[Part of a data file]
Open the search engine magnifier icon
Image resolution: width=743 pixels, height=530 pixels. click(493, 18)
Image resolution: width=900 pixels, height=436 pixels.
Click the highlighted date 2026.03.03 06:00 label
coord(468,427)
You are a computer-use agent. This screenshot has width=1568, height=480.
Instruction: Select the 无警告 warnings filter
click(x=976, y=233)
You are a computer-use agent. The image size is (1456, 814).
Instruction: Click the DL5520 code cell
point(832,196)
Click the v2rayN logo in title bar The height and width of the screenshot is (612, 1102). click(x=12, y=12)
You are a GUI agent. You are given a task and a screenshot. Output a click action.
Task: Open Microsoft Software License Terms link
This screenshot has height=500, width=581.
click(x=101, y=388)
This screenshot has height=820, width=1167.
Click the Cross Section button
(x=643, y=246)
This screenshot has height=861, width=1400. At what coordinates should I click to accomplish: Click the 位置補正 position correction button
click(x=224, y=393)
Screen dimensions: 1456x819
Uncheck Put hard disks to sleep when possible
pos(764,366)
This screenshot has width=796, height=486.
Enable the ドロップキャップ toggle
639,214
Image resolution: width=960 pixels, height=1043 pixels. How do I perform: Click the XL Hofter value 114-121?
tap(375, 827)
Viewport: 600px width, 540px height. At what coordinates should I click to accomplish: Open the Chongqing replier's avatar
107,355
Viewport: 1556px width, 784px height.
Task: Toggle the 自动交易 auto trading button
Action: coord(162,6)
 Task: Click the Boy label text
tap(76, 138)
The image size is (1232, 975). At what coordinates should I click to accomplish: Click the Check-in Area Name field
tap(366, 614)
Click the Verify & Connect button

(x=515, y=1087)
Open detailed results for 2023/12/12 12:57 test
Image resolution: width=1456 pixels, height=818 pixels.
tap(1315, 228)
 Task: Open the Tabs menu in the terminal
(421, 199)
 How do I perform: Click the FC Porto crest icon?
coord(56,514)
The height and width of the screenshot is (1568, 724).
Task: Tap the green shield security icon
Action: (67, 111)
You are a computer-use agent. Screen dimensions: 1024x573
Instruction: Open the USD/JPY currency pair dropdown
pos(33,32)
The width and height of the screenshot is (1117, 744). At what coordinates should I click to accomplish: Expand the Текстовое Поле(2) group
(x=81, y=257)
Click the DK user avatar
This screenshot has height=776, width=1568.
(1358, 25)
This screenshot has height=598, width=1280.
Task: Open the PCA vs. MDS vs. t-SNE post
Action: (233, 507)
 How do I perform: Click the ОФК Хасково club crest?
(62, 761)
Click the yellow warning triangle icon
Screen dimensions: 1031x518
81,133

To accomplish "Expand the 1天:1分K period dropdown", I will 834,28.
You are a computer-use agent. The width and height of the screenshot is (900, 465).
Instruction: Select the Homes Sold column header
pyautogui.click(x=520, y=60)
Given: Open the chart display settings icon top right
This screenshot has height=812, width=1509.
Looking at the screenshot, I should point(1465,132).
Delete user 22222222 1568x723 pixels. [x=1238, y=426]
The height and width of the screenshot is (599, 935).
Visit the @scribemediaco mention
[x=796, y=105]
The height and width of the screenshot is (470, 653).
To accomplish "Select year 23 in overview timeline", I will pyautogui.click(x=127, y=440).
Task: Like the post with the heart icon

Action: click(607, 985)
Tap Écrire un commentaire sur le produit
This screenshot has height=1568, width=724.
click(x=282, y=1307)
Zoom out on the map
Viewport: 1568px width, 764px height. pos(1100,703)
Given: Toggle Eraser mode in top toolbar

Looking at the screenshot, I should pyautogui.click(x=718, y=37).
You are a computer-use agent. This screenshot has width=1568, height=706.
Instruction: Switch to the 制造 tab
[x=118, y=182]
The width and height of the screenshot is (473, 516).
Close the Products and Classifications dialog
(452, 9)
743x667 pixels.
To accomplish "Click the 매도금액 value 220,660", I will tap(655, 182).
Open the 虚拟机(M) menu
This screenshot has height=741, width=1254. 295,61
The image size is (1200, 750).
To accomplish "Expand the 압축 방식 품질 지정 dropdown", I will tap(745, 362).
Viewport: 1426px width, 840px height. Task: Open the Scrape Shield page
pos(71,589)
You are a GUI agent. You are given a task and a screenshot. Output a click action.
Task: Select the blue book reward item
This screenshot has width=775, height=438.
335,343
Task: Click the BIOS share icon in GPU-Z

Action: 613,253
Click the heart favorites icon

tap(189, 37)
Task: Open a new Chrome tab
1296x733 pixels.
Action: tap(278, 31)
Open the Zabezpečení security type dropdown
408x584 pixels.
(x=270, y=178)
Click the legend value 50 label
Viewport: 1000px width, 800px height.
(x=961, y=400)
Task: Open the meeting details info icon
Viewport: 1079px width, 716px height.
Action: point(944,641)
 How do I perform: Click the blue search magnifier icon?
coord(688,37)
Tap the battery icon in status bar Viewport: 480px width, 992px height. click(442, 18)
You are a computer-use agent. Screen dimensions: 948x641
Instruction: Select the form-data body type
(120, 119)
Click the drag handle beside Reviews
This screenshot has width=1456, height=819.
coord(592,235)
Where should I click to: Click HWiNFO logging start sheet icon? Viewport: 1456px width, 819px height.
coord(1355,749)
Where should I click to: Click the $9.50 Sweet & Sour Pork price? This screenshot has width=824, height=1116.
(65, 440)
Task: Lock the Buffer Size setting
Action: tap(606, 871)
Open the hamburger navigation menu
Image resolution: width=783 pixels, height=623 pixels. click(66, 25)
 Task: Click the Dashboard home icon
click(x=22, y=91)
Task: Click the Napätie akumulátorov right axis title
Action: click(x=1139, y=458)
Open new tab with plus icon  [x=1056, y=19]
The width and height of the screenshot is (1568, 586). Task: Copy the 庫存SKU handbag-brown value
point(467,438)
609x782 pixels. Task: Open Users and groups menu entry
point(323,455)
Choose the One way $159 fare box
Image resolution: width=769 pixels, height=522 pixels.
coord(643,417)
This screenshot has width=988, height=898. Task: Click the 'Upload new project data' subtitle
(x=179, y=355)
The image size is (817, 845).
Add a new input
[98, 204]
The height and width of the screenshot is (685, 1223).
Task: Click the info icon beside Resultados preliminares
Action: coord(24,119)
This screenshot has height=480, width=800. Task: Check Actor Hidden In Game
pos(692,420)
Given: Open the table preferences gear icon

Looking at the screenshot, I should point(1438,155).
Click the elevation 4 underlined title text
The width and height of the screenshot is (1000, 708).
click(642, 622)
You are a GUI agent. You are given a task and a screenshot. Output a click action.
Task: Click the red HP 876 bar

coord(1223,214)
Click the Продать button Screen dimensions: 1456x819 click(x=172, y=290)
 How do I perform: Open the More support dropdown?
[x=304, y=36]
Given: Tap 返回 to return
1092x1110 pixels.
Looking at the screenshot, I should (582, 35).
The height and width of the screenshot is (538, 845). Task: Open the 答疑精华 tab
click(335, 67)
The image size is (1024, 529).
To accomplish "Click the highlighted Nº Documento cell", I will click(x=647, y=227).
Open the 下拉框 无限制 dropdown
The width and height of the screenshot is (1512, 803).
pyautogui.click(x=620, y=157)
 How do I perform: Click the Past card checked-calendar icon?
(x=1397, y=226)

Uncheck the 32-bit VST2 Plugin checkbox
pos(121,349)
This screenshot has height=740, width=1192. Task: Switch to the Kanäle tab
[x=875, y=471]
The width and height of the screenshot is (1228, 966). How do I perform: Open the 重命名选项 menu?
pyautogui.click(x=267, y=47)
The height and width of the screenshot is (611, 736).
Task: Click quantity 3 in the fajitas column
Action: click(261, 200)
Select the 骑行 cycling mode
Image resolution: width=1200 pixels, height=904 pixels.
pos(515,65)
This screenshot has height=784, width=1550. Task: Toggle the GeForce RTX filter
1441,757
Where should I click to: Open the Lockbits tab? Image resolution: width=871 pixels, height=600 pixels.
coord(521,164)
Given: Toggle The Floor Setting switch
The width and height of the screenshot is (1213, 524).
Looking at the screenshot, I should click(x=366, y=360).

*WHAT IS REQUIRED:* Edit the entries starting at the first line and ending at the line containing "Click the v2rayN", replacing "Instruction" with "Task" and changing nothing else.

*FINISHED TASK:*
Open the search engine magnifier icon
Image resolution: width=743 pixels, height=530 pixels. click(493, 18)
Image resolution: width=900 pixels, height=436 pixels.
Click the highlighted date 2026.03.03 06:00 label
coord(468,427)
You are a computer-use agent. This screenshot has width=1568, height=480.
Task: Select the 无警告 warnings filter
click(x=976, y=233)
You are a computer-use agent. The image size is (1456, 814).
Task: Click the DL5520 code cell
point(832,196)
Click the v2rayN logo in title bar The height and width of the screenshot is (612, 1102). click(x=12, y=12)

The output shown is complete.